In [2]:
import numpy as np
import tensorflow as tf
import matplotlib.pyplot as plt
from tensorflow.examples.tutorials.mnist import input_data
import time
import tensorflow.contrib.layers as layers
import os
from os.path import exists

In [3]:
%matplotlib inline

# To infinity and beyond 
So far we used low level tensorflow tunctions. Now we going to learn what convolutional neural network is.

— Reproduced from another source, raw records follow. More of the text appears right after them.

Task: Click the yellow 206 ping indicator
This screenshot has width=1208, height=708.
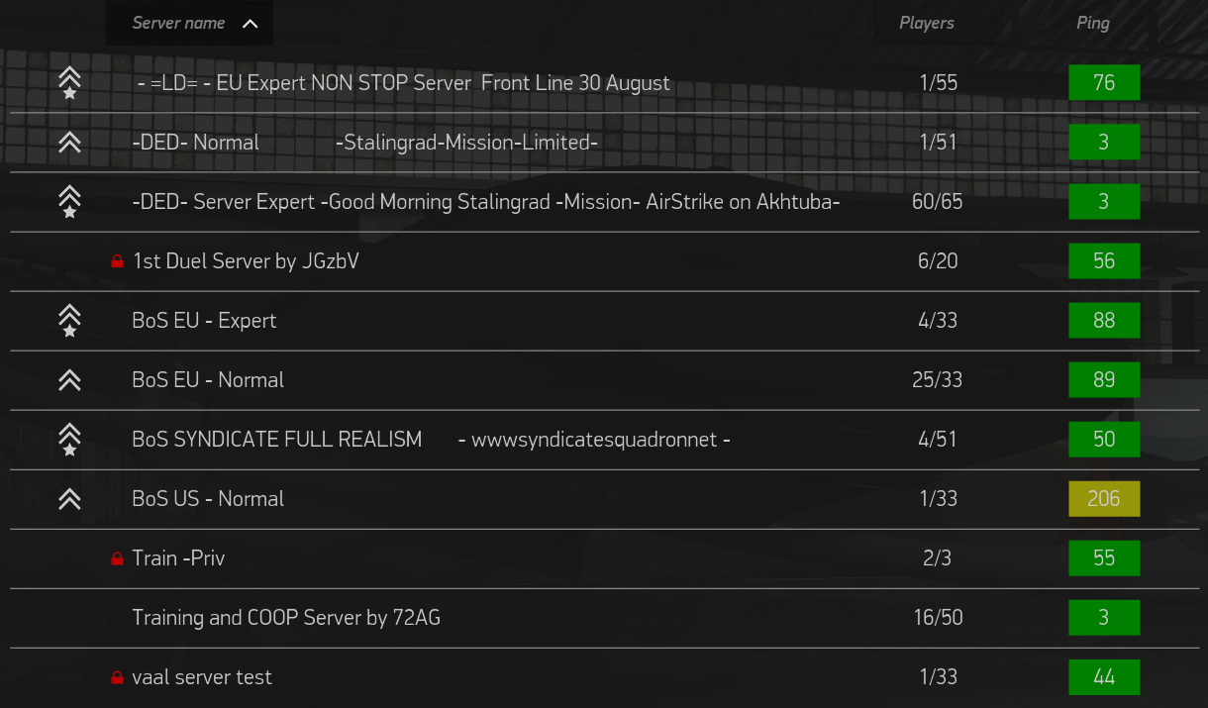Action: tap(1104, 499)
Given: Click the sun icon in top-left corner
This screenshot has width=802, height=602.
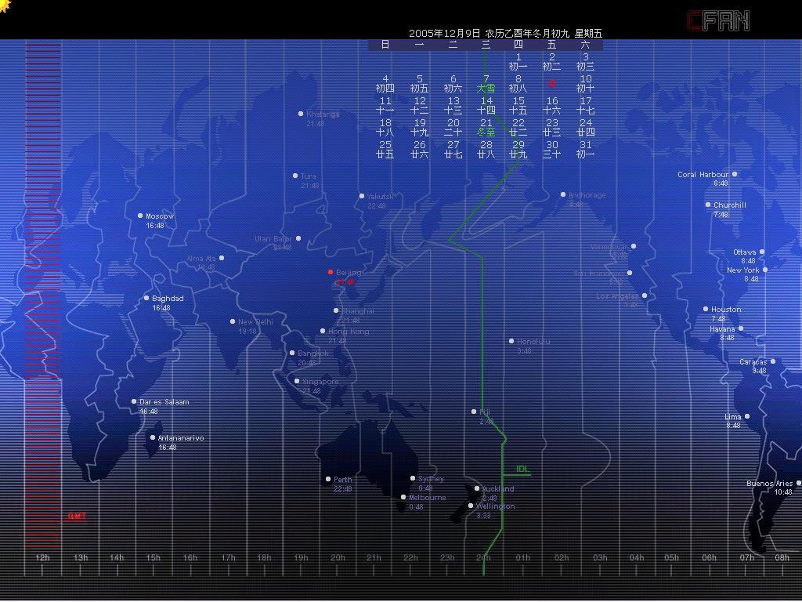Looking at the screenshot, I should tap(4, 6).
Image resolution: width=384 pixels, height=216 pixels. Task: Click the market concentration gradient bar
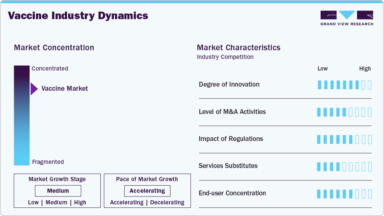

**Neural Networks** are essentially mathematical models to solve an optimization problem. They are made of neurons, the basic computation unit of neural networks. A neuron takes an input(say x), do some computation on it(say: multiply it with a variable w and adds another variable b ) to produce a value (say; z= wx+b). This value is passed to a non-linear function called activation function(f) to produce the final output(activation) of a neuron.

**Layers**
If you stack neurons in a single line, it’s called a  layer; which is the next building block of neural networks

**Layer types**
1. Fully connected layers - dot product with input tensor
2. Convolutional layers - apply convolution operation to input tensor
2. Pooling layers - reduce spatial dimensions of input tensor




# Let's look more in layers
Fully connected layers follow this pattern

![alt text]( http://cs231n.github.io/assets/nn1/neural_net2.jpeg "Fully connected network")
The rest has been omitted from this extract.